Response adaptive randomization allows for adjustments in group allocations by evaluating intervention responses. Of these, the “play the winner” style assigns the succeeding participant by relying on the previous participant’s response to the intervention. A positive response places the successive participant in the same group, and a negative response shifts the next assignment to the other group. In the “two-armed bandit,” the probability of positive results keeps on adjusting as the outcome for each participant is added to the count and more and more participants are added to the group with the superior intervention [7].

9.5 Allocation Concealment

After randomization of the study population by allocation sequences, the next crucial step is to implement the allocation sequence in an impartial and unbiased fashion by concealing the sequence until the patient assignments to the intervention group. Allocation concealment refers to the prevention of foreknowledge of the treatment assignment, thus shielding those who enroll participants from being influenced by this knowledge [4]. An unconcealed study defeats the entire purpose of randomization. Allocation concealment is a widely misunderstood concept. Many researchers delve into conversations about randomization techniques when discussing it and some consider it to be related to blinding. Both of these concepts are inaccurate. Allocation concealment, in reality, is the approach used to implement the allocation sequences generated by randomization. Individuals admitting participants to the study should enroll individuals without having any knowledge regarding allocation of intervention groups for the participants. Any such knowledge has a potential to introduce bias and exaggerate treatment effects producing greatly heterogeneous results than should be expected [2, 13]. Popular methods to conceal allocation include use of opaque envelopes to assign groups, a method not widely recommended, or the use of distance randomization, where allocation sequences are handled by a central randomization service and the investigators have to contact the service for each enrolled participant, placing a gap between recruiters and group allocators [2].

9.6 Blinding

After randomization, there would be a group receiving the (new) intervention and another being administered the control , which could be the already existing standard of care or a placebo. Clinical trials always pose a risk that the knowledge of the benefit of the intervention in the stakeholders (e.g., participants, investigators, analysts) can definitely introduce biases into the study and greatly impact the trial outcomes leading to unacceptable results. The participants, if informed of their assigned intervention, with a previous understanding of the advantages of that intervention, could be led to report positive results even if they did not feel a difference. The investigator, if informed of the intervention group, with a previous perception of potential drawbacks of the intervention, would be led to record negative results even if none actually existed. When analysts have knowledge about which groups they are analyzing, a previous inclination to either one could potentially lead them to over-analyze or under-analyze to produce results that agree with their inclination. Knowledge of the groups can potentially change the delivery of care to either group to adjust for a conceived limitation that the group suffers.

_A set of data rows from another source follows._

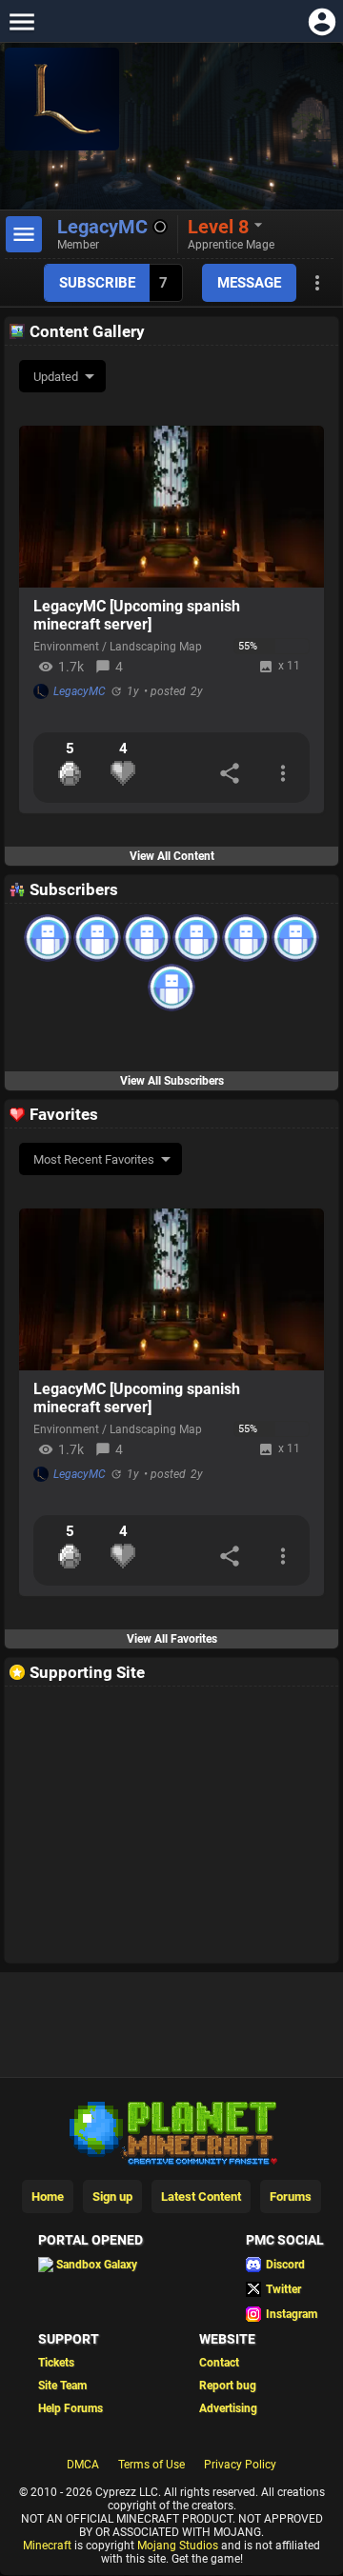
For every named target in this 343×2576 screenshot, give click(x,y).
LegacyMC (79, 691)
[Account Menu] (321, 21)
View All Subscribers (172, 1081)
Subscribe (97, 282)
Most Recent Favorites (93, 1159)
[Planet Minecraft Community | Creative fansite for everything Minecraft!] (171, 2131)
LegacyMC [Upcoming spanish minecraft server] (136, 615)
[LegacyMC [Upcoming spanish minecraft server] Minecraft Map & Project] (171, 507)
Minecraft (47, 2545)
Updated (55, 376)
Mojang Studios (177, 2545)
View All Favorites (172, 1639)
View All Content (172, 856)
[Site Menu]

To curtail this probable bias, the trial can be blinded; that is, the participants, investigators, and data handlers can be prevented from knowing which participant belongs to which group, thus preventing the stakeholders from projecting their expected outcomes onto the actual results.

A trial may be single-blinded, where the participants in the group do not know details of their assigned intervention; double-blinded, where both the participants and investigators are kept unaware of the assigned intervention; or triple-blinded, where in addition to the participants and investigators, the data analysts are also kept ignorant of the assignments. Rapid un-blinding should be possible in the design of the study to counter any major harmful effects [2, 14, 15].

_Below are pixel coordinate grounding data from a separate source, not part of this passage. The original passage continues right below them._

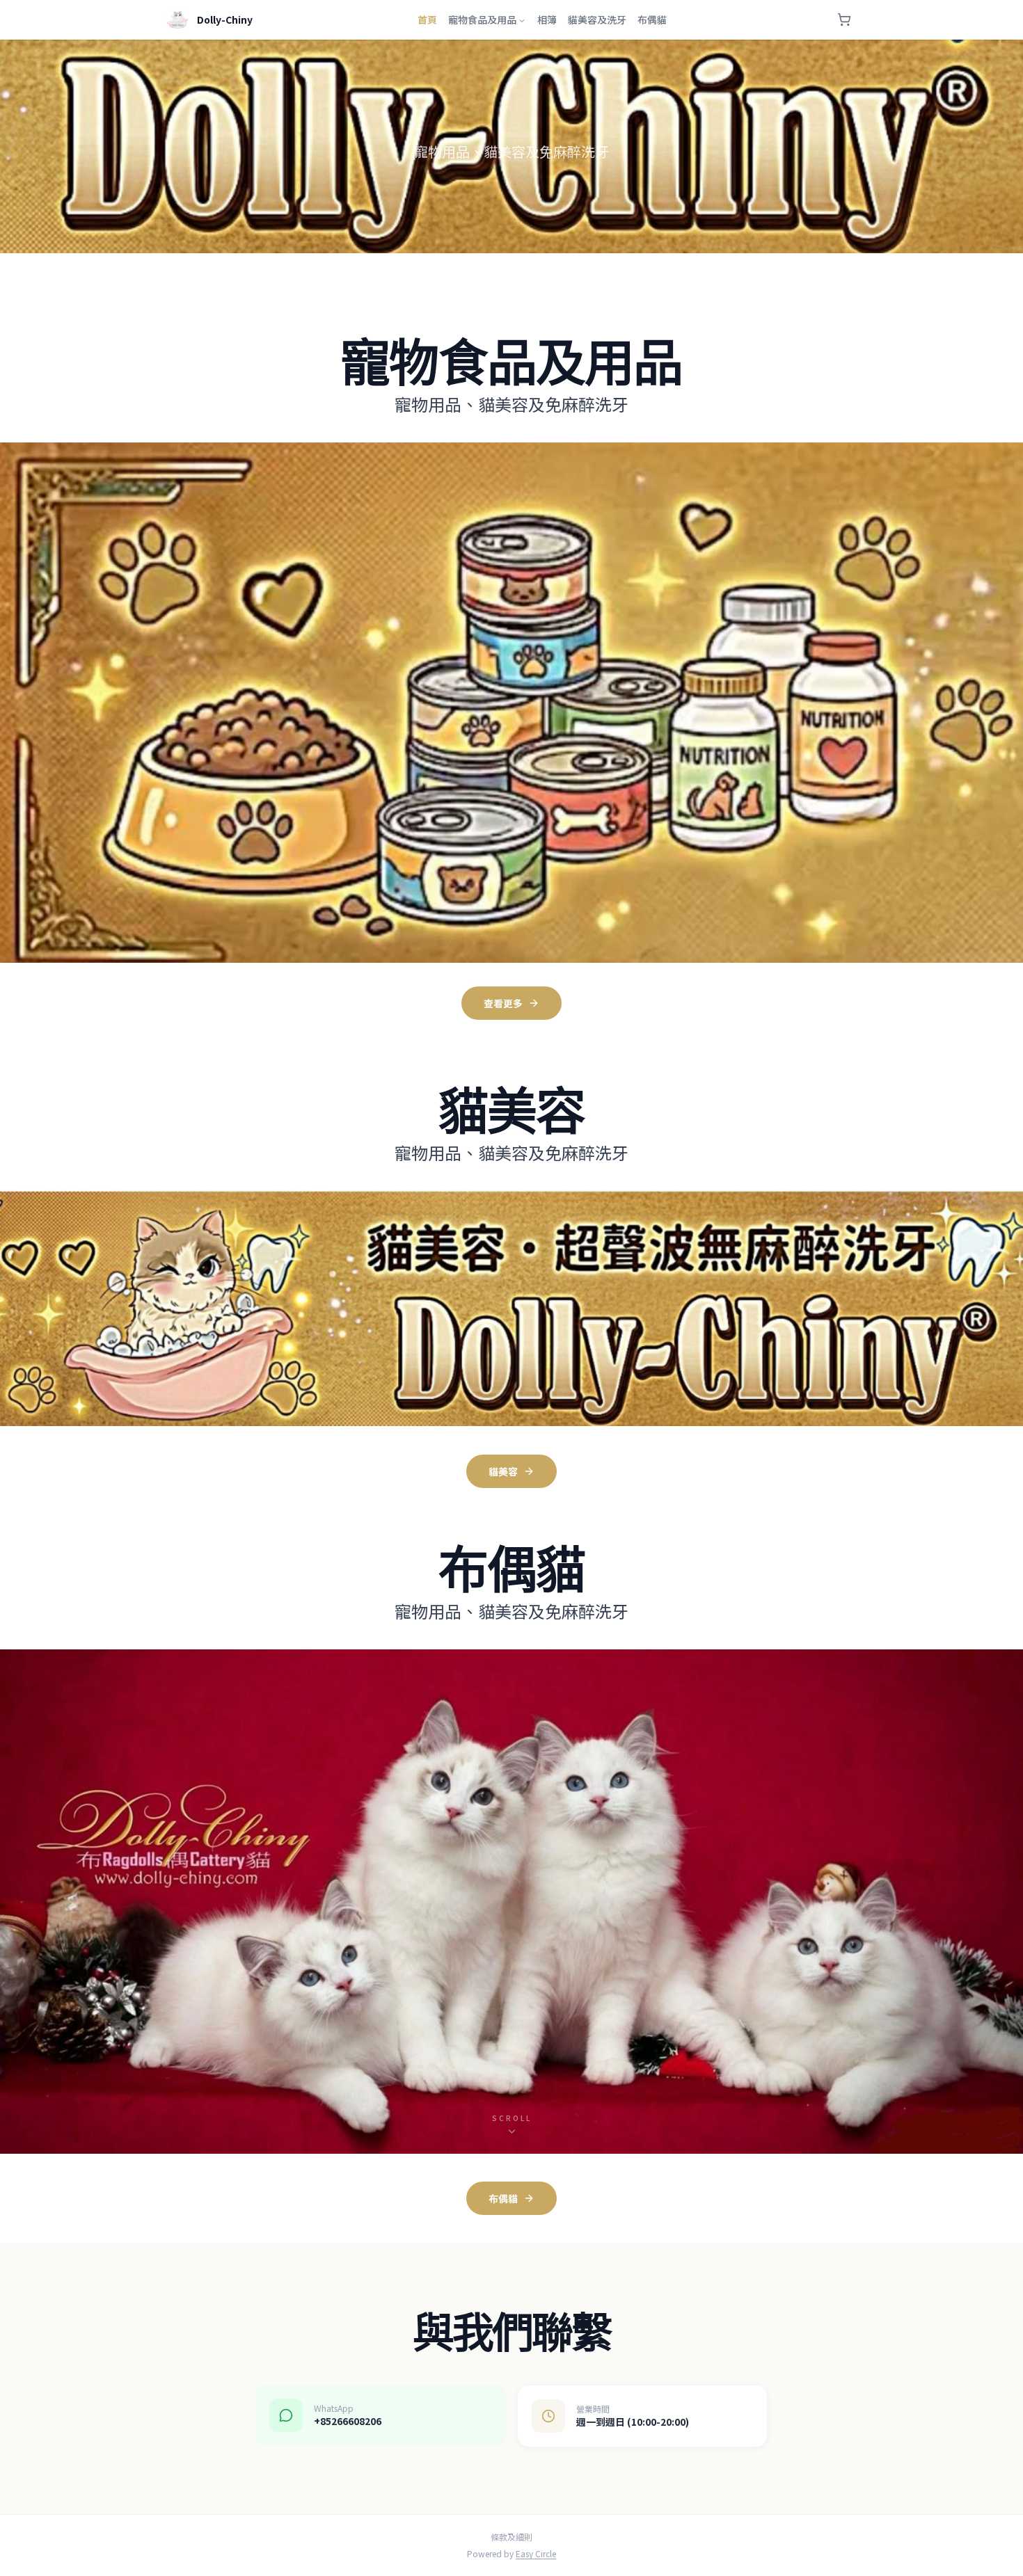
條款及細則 (511, 2537)
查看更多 (503, 1003)
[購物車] (844, 19)
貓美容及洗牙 (597, 19)
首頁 (427, 19)
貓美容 (503, 1471)
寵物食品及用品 (482, 19)
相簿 (547, 19)
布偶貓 (652, 19)
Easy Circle (536, 2553)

It is important to distinguish between allocation concealment, which happens before the randomization process is begun to nullify selection bias, and blinding, which happens post-randomization and reduces detection and performance bias. The overall bias reduction is more significant with allocation concealment than with blinding, and the best approach is to employ both when conducting a study [2, 16].

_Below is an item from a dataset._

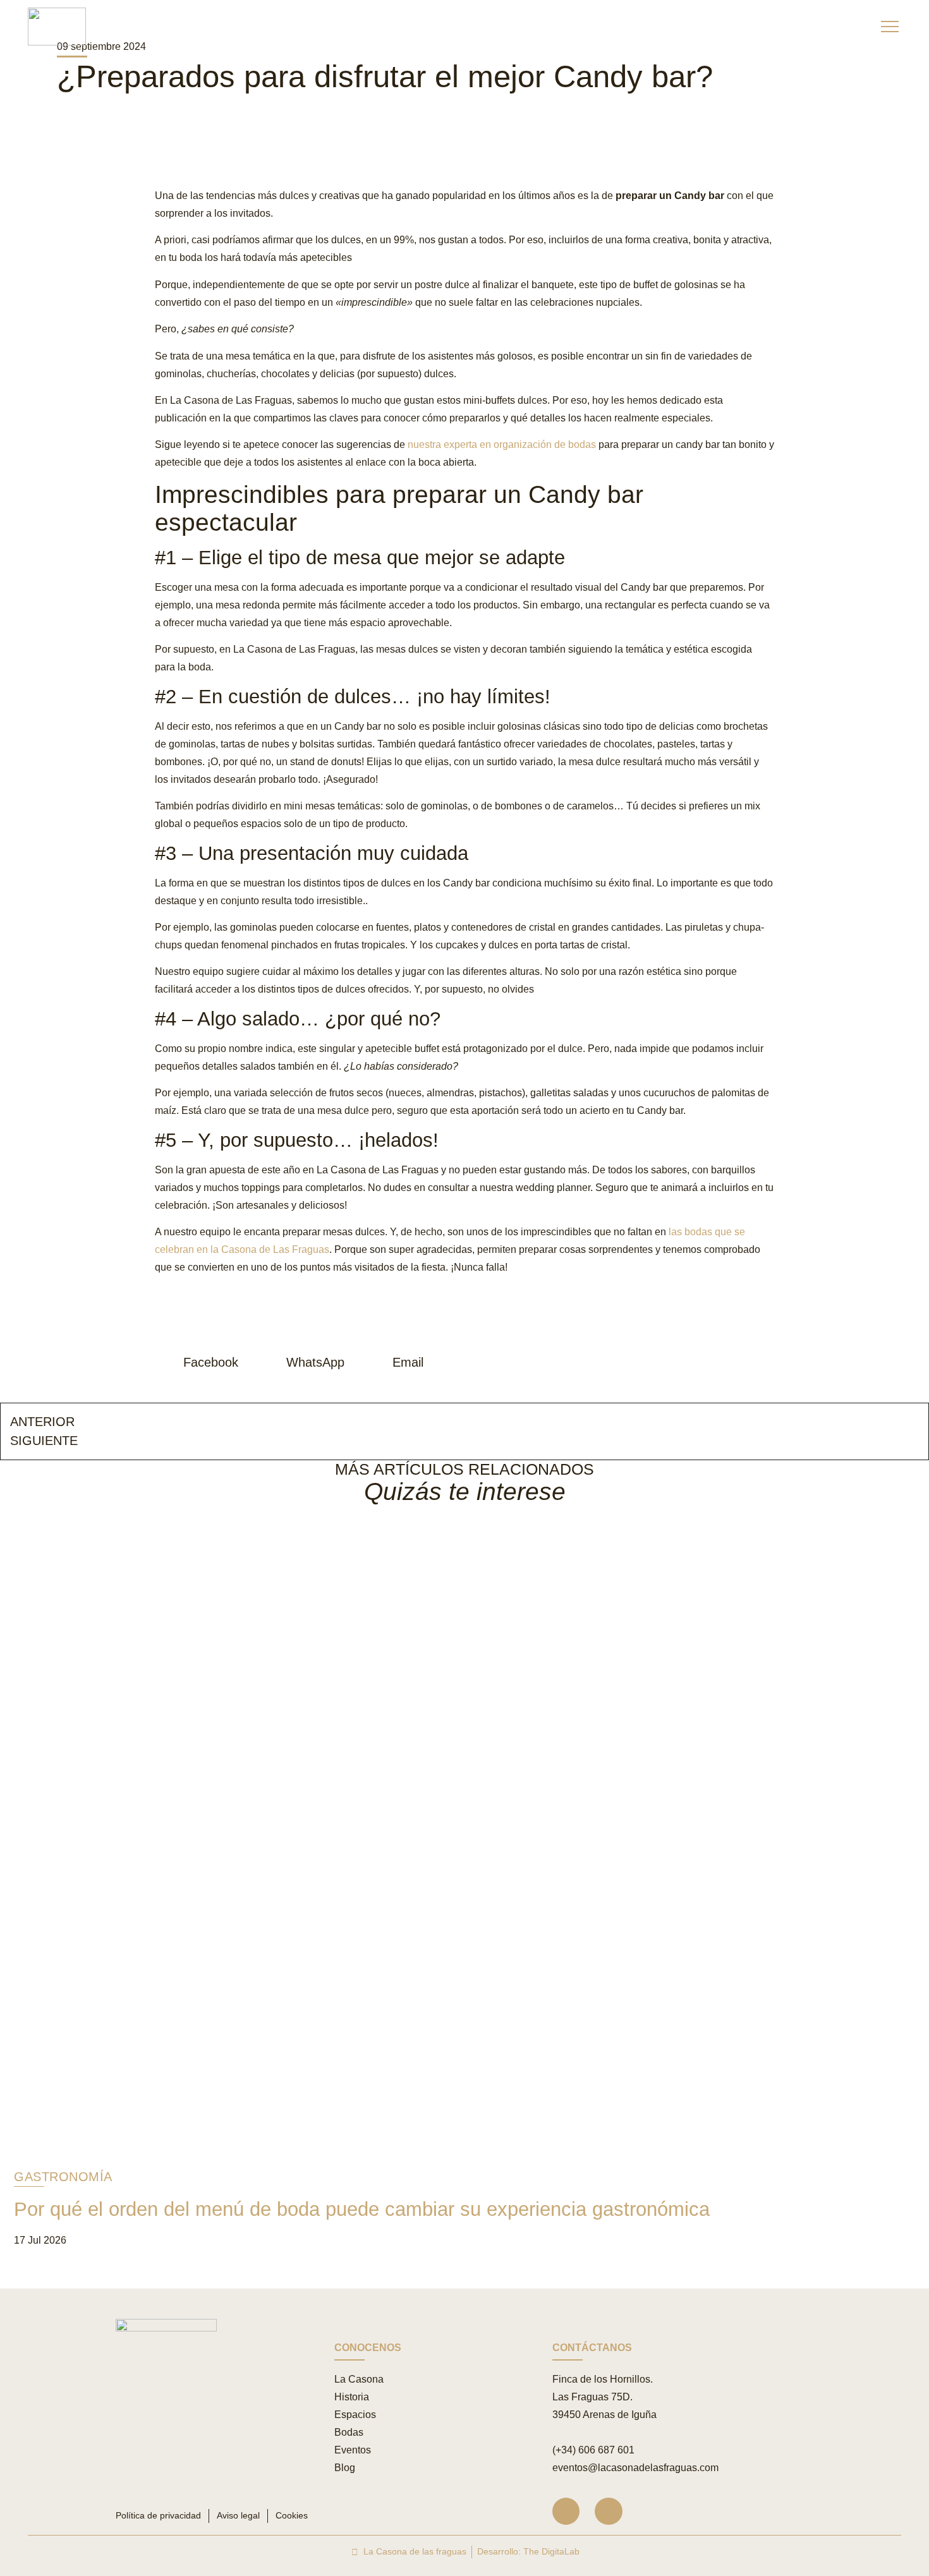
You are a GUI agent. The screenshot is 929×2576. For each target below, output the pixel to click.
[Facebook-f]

9.7 Non-randomized Studies

In non-randomly assigned controlled studies , two groups are analyzed against each other, one receiving the new intervention while other being the control. This is very similar to an RCT, except the groups are assigned in a non-random manner. Instances where such a study is acceptable could be when the practicality of large-scale administration of the study is a likely impediment or when the logistic requisites of a standard RCT cannot be fulfilled and concerns of costing and patient acceptability become the possible limiting factors. However, the study groups being evaluated still need to be comparable.

Non-randomized studies are discouraged in circumstances where numerous confounding variables are being assessed , the endpoints are multifactorial, or there is a lack of evidence in terms of what outcomes to expect. If the researcher is able to identify the confounders and adjust the analysis accordingly, the evidence produced by these studies would be acceptable given the constraints of performing an RCT in a similar situation.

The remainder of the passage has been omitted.